# Become a 4th Dan in 5 Minutes



## Zoran (Jun 29, 2002)

Click Here


----------



## TLH3rdDan (Jun 29, 2002)

wow thats awesome and here i have been just wasting all these years training and now they come out with this... hummm now where to get the 1.4 million dollars... hummm maybe i can go hook up with ashida kim and do some contract killing some place over seas lol


----------



## Zoran (Jun 29, 2002)

Well, if you really need the money...try this thread;

http://www.martialtalk.com/showthread.php?s=&threadid=2493


----------



## TLH3rdDan (Jun 29, 2002)

lol yeah i got one of those emails a few weeks ago.... the sad thing is that there are some suckers out there that will fall for that


----------



## Zoran (Jun 29, 2002)

I get one a month now.:shrug:  Always a different story. 

Good story lines, nice plots, the ending is predictable. I give 3 1/2 stars.


----------



## TLH3rdDan (Jun 29, 2002)

you know if the jackass writing those things would apply that great writing talent to a book they would be making millions lol


----------



## Seig (Jun 30, 2002)

I had a power outage in the middle of the upload and I am not a cabbage!!!!!!!!!!!:rofl:


----------



## tonbo (Jul 16, 2002)

That was INCREDIBLE!!  

Now, I am a 4th Dan, and able to lay  a serious whuppin on anybody I want to!!  After only a 10 second download, I am a true *master*, ready to rock and roll with the best of them!!  Why, I don't think I need to......

.....wait......

Oh, blast.  That was just the 60 second version.  Now it's gone.  Sheeeesh.  Now I gotta come up with a couple million dollars, or.....*gasp*.....do it the hard way......

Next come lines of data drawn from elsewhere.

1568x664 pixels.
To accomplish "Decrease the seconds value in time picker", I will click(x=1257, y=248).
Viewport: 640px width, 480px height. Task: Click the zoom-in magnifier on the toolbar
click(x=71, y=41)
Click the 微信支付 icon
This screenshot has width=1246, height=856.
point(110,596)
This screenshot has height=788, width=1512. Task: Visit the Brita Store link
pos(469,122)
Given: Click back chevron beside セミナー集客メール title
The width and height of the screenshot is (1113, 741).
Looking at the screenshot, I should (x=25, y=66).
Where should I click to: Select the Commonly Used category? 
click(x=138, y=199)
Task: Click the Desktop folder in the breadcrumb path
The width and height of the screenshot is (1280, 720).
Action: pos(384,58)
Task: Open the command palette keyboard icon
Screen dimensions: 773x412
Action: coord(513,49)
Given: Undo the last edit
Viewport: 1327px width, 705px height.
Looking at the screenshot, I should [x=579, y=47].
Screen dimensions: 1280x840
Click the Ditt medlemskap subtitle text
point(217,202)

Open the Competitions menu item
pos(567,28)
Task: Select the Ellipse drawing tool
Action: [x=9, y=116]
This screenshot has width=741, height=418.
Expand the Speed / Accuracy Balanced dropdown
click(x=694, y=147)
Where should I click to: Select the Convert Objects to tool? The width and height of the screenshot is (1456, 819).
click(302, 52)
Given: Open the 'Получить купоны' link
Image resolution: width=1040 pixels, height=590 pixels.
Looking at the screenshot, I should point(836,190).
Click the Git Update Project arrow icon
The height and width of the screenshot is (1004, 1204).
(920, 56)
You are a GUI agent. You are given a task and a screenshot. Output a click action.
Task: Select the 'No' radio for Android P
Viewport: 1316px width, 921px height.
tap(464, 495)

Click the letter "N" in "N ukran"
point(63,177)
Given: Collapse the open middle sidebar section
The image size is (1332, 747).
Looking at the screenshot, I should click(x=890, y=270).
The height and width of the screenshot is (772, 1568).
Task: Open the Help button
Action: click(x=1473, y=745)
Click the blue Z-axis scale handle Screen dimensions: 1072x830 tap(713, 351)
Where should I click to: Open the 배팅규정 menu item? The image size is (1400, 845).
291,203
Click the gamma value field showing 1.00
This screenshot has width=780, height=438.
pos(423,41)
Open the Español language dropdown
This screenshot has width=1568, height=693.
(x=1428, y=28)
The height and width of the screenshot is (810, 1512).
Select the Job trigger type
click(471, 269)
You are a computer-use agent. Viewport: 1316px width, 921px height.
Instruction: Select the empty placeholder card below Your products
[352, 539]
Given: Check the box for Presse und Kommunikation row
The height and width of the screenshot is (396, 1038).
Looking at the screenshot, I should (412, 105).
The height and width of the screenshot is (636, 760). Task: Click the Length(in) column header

Good thing my application with Ninja Burger was accepted.   

Thanks for the laugh....

Peace--

:rofl:


----------



## Yari (Jul 17, 2002)

Hey

I found a way to mental loop it.

There is just 1 slight problem, that I forget that I've already looped it once, so I start all over....

Hey

I found a way to mental loop it.

There is just 1 slight problem, that I forget that I've already looped it once, so I start all over....

Hey

I found a way to mental loop it.

There is just 1 slight problem, that I forget that I've already looped it once, so I start all over....

Hey

I found a way to mental loop it.

There is just 1 slight problem, that I forget that I've already looped it once, so I start all over....



/Yari


----------



## kenposcum (Oct 9, 2002)

Please, please, please tell me they were joking.
It's so hard to tell these days...:asian:


----------



## Seig (Oct 10, 2002)

> _Originally posted by kenposcum _
> 
> *Please, please, please tell me they were joking.
> It's so hard to tell these days...:asian: *


What could possibly make you think they are joking?


----------



## Zoran (Oct 10, 2002)

I just took their 10 minute 8th dan course. Although, it did take me 12 minutes. I guess I'm a little slow.


----------



## Damian Mavis (Oct 10, 2002)

I feel like an idiot... for a second I thought it was real...

Damian Mavis
Honour TKD


----------



## jkn75 (Oct 10, 2002)

At first I thought it was real because I expected a video program or certificate for $$$. But no, just good old fashioned humor.


----------



## kenposcum (Oct 14, 2002)

(wiping sweat off forehead)
Thank God it was a joke...it would destroy my faith in humanity if they were serious...:asian:


----------



## thesensei (Oct 30, 2002)

swweeeettt!!!  when can i test for 5th???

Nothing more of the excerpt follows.